Assigned task ->
From the records below, pull each line that has "Reload".

━━━ Records provided

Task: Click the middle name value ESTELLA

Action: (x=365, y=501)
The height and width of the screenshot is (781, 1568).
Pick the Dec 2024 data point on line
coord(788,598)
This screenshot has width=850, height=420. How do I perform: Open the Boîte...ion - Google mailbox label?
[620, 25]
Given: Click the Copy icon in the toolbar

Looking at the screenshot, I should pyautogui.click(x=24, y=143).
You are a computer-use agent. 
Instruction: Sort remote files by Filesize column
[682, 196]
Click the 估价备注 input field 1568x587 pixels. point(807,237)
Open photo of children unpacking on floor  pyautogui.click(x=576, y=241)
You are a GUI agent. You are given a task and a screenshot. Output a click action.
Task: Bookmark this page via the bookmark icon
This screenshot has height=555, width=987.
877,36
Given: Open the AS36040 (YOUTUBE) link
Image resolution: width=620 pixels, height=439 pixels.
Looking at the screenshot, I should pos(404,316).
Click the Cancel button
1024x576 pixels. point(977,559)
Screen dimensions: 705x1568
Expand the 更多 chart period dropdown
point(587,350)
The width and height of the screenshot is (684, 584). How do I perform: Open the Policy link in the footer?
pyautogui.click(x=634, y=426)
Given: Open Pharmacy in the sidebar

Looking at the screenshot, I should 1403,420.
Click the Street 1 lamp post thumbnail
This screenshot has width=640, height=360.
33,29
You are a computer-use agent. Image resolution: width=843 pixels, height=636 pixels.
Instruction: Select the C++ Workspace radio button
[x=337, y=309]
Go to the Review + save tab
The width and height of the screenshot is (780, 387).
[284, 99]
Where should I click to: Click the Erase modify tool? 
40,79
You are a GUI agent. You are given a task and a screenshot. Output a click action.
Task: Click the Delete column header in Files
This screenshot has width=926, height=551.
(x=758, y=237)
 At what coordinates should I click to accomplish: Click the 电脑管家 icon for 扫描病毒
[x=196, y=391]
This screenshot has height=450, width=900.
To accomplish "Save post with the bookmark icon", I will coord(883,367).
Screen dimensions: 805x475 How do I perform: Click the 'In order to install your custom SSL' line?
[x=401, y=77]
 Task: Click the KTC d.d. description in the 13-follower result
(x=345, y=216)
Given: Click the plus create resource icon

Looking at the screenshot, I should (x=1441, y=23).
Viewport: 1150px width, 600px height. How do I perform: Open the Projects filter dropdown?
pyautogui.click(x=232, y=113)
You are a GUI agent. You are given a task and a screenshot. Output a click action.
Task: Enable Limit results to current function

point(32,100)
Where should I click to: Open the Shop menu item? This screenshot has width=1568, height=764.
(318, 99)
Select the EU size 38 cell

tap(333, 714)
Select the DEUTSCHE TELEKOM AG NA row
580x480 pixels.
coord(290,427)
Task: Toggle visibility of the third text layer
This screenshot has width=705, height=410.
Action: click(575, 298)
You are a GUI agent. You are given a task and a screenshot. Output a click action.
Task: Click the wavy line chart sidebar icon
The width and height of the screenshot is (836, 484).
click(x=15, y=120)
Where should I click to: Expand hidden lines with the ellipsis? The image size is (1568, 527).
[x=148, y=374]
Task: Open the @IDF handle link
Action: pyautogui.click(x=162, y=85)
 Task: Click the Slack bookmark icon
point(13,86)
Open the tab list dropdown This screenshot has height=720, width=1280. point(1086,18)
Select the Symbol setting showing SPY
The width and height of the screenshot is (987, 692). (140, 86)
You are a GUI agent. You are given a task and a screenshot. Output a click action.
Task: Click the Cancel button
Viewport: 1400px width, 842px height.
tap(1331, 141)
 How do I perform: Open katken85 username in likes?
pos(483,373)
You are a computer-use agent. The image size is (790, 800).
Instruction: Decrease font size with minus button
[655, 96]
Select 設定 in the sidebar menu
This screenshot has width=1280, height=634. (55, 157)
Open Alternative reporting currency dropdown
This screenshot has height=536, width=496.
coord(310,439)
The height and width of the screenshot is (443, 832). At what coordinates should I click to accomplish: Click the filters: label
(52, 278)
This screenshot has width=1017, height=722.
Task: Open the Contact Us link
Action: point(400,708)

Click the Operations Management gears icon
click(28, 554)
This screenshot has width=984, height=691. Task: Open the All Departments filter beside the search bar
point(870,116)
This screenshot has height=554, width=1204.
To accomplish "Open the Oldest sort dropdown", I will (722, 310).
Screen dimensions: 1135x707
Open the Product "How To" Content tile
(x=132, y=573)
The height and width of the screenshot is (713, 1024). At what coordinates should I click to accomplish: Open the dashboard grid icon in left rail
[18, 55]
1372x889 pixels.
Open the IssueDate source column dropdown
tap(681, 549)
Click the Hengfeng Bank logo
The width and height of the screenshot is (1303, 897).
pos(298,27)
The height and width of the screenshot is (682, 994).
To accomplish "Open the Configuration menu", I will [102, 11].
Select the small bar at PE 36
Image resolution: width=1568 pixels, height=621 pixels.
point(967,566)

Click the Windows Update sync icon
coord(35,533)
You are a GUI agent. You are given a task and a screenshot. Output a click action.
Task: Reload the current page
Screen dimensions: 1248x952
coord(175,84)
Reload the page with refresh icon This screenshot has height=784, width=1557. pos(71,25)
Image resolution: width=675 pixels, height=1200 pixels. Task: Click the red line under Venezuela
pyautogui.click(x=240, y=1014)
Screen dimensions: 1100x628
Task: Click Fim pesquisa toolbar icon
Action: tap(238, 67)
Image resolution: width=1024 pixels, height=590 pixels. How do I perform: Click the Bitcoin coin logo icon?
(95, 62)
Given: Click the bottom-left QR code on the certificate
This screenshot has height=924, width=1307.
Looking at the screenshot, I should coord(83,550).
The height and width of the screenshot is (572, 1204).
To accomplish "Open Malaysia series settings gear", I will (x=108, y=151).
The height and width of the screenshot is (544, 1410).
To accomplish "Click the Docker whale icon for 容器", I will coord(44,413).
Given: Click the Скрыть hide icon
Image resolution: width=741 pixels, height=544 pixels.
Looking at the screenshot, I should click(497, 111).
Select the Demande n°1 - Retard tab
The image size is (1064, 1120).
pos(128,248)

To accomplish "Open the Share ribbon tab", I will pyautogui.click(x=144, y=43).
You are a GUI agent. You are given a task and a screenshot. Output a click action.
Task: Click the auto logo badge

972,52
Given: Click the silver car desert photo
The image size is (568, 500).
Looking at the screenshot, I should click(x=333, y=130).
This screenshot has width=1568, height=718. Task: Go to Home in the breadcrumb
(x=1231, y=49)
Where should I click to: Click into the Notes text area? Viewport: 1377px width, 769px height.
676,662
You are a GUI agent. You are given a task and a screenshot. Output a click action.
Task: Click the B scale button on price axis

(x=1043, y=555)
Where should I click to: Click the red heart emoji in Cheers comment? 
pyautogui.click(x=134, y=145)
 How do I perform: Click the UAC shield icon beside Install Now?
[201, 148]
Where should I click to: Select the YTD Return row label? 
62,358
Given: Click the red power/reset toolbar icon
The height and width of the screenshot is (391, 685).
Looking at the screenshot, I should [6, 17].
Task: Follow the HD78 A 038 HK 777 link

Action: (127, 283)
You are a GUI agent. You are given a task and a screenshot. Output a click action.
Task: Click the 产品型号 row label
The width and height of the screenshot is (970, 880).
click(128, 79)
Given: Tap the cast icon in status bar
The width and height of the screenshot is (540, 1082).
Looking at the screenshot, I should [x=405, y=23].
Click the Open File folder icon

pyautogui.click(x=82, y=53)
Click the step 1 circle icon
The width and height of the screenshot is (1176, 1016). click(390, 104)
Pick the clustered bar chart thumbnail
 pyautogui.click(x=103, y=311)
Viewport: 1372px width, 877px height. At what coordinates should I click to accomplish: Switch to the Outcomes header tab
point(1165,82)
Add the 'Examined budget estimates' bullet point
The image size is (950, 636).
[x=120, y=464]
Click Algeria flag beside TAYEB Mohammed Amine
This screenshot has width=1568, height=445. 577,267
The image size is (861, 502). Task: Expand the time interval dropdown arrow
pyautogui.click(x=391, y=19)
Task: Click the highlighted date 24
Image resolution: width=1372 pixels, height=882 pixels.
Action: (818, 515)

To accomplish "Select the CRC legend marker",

━━━━━━

Result for this exercise ->
Task: Reload the current page
Reload the page with refresh icon This screenshot has height=784, width=1557. pos(71,25)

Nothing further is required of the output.